I am new to WordPress with limited experience with PHP, but have a reasonable understanding of programming structure.
As you do, I am wanting to expand and tailor WordPress to achieve the aims of my Web Site.
To do so, I have come across a plug-in, that, by the author’s own admission is a bit “quick and nasty”. But it will do the job with one major exception.
The script tries to intercept a click on a link to do a conditional check. Based on the condition, the script either allows the link to proceed to the original page or diverts the user to another page.
Unfortunately, because of the initial click, the page headers of the original page are sent. Then if the conditional check diverts it to another page, the error “headers already sent” occurs.

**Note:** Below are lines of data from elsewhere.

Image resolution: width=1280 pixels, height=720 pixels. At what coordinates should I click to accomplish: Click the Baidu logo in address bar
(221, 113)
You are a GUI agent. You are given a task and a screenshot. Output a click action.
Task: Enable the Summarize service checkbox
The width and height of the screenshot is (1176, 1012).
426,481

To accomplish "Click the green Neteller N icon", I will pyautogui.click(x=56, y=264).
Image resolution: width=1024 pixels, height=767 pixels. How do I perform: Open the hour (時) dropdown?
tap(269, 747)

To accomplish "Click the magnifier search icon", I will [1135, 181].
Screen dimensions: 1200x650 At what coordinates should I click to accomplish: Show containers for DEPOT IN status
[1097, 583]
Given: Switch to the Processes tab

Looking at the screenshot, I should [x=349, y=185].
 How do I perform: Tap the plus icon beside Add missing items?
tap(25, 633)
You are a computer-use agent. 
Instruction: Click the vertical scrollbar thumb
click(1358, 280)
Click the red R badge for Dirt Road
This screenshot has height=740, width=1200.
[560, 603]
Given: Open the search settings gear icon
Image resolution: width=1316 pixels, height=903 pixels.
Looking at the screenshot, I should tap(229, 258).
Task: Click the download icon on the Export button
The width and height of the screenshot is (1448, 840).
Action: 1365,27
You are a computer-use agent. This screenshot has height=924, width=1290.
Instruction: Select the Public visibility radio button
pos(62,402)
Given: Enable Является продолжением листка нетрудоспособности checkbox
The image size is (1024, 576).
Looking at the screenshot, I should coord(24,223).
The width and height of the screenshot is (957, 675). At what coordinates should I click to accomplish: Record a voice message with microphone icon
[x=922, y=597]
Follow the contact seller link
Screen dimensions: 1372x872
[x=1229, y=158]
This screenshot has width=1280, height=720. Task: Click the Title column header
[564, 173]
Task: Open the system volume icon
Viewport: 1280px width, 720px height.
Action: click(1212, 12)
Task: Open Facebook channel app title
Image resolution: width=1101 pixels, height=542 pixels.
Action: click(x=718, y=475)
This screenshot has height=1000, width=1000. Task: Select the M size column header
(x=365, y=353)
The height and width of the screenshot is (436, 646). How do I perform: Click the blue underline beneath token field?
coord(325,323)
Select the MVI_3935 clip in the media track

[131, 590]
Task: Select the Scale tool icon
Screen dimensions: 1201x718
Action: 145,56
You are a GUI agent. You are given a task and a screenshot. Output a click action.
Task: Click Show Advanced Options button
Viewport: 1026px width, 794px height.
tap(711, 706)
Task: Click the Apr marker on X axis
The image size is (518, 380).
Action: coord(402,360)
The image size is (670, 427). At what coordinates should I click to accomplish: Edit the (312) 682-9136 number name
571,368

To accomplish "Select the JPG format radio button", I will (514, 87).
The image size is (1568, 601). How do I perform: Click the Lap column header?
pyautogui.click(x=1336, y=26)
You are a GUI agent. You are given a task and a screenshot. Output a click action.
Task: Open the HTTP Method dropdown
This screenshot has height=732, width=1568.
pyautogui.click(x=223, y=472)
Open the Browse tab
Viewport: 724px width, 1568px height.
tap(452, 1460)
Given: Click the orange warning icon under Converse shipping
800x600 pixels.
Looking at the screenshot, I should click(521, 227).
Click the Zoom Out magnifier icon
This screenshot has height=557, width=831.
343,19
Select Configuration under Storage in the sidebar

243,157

With my limited knowledge I also did a “quick and nasty” work around. By my figuring, I could not stop the original headers from being sent, but I could stop them from being sent a second time by stripping the headers from the alternate page and slotting in a require() in the script’s condition thus linking that page up with the original page headers. ( They are basically the same anyway).
So I did this and it works great.
Knowing the alternate page and its location, it was simple enough to code in a hard link to the require(). ie;
But, to ensure the portability of the theme, I want to amend the require() so that it works in any theme without the need to hard code the new theme name.
So I attempted to amend the original script by adding a couple of variables.
Now, before reading this, please understand that during two sleepless nights I have tried everything I can think off using every combination of (), “”‘, ‘, normal variables, global variables, etc. etc, etc, So if you wonder why I have globals etc here, its just where I have ended up. But, having globals or not having them does not seem to affect my problem.
So, I declared two global variables directly below the function call. They are $myfile and $mypath.
After the conditional where my original hard coded require() statement was I now have the following code.
\\$myfile = (“/my_alternate.php”);\\
\\$mypath = (bloginfo(‘template_url’));\\
\\$mypath = trim(“$mypath” . “$myfile”);\\
(The purpose of the print ($mypath); is just a temporary test of the variable contents – see more below)
In running this amendment to the require() I get the following errors;
“Warning: my_function(/my_alternate.php): failed to open stream: No such file or directory in /home/mysite3/public_html/wp-content/plugins/script.php on line 208
Fatal error: my_function(): Failed opening required ‘/my_alternate.php’ (include_path=’.:/usr/lib/php’) in /home/mysite3/public_html/wp-content/plugins/script.php on line 208″
I know that the correct path is being picked up by the above code because if I substitute the require $mypath; above with the hard coded require:
\\ (“http://www.my_site.com/wp-content/themes/my_theme/my_alternate.php”); \\
the script functions correctly and the print($mypath) prints http://www.my_site.com/wp-content/themes/my_theme/my_alternate.php at the bottom of the page.
So what am I missing here? Do I have to declare the path string as a path? How can I get the above require $mypath; to work?